- **PROBLEM DESCRIPTION**:
Restate word for word each line of the data, starting at the one containing "Task: Enter fullscreen mode on video" and running through the last.

- **DATA SUPPLIED**:
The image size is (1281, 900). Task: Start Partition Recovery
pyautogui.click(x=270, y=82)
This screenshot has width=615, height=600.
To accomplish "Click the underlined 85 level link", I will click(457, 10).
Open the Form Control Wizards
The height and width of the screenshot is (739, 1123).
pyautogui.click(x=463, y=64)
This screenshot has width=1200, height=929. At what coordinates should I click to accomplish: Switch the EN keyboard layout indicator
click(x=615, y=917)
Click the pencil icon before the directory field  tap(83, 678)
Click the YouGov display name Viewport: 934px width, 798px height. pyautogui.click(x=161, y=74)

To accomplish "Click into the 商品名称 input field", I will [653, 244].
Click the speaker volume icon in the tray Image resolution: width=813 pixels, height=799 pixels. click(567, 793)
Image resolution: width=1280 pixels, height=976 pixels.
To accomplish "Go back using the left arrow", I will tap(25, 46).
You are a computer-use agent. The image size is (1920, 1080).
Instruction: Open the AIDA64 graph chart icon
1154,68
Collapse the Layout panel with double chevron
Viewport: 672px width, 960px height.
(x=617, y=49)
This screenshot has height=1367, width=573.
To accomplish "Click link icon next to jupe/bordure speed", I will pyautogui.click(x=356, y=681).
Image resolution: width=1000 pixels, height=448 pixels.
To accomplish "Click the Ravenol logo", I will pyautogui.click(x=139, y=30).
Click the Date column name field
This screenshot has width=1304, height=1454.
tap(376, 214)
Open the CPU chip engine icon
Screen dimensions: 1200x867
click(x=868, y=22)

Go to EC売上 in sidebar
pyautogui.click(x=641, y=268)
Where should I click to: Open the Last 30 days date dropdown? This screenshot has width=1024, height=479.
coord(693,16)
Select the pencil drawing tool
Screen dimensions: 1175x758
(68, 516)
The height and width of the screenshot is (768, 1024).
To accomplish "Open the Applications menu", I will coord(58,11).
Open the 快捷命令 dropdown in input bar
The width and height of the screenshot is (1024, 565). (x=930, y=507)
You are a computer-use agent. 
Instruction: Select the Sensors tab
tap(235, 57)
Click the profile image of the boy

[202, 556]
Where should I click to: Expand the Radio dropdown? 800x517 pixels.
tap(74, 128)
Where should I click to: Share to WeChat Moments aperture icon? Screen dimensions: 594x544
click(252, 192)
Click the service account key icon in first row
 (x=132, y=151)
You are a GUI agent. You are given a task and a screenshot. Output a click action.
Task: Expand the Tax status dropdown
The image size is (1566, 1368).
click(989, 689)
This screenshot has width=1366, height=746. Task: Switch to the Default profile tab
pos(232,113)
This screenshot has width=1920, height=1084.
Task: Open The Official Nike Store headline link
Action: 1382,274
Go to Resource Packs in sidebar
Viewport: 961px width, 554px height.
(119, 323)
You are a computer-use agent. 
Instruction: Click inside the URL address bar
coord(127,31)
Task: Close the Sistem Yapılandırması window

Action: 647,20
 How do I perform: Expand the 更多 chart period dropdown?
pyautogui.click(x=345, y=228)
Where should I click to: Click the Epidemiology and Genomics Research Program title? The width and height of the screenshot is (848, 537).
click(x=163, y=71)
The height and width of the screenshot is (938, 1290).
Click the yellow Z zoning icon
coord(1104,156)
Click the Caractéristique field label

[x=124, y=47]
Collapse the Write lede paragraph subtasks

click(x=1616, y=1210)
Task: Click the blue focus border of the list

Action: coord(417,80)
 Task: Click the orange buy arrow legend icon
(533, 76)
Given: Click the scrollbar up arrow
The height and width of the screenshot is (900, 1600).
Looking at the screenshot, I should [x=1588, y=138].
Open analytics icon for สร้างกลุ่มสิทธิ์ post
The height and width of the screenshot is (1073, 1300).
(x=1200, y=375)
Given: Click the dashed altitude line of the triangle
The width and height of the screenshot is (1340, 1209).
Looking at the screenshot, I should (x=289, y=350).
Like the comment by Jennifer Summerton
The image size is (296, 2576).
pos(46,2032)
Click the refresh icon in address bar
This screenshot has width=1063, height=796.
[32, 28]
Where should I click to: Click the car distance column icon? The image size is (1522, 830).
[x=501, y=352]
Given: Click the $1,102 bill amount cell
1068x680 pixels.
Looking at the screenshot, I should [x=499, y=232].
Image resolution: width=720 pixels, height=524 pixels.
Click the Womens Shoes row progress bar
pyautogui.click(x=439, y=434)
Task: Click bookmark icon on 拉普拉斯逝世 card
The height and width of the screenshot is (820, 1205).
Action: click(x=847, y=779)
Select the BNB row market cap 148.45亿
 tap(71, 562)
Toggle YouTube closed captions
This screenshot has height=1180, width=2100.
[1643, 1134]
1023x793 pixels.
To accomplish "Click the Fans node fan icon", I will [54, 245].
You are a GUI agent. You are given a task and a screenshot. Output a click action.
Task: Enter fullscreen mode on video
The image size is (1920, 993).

- **YOUR SOLUTION**:
Task: Enter fullscreen mode on video
The image size is (1920, 993).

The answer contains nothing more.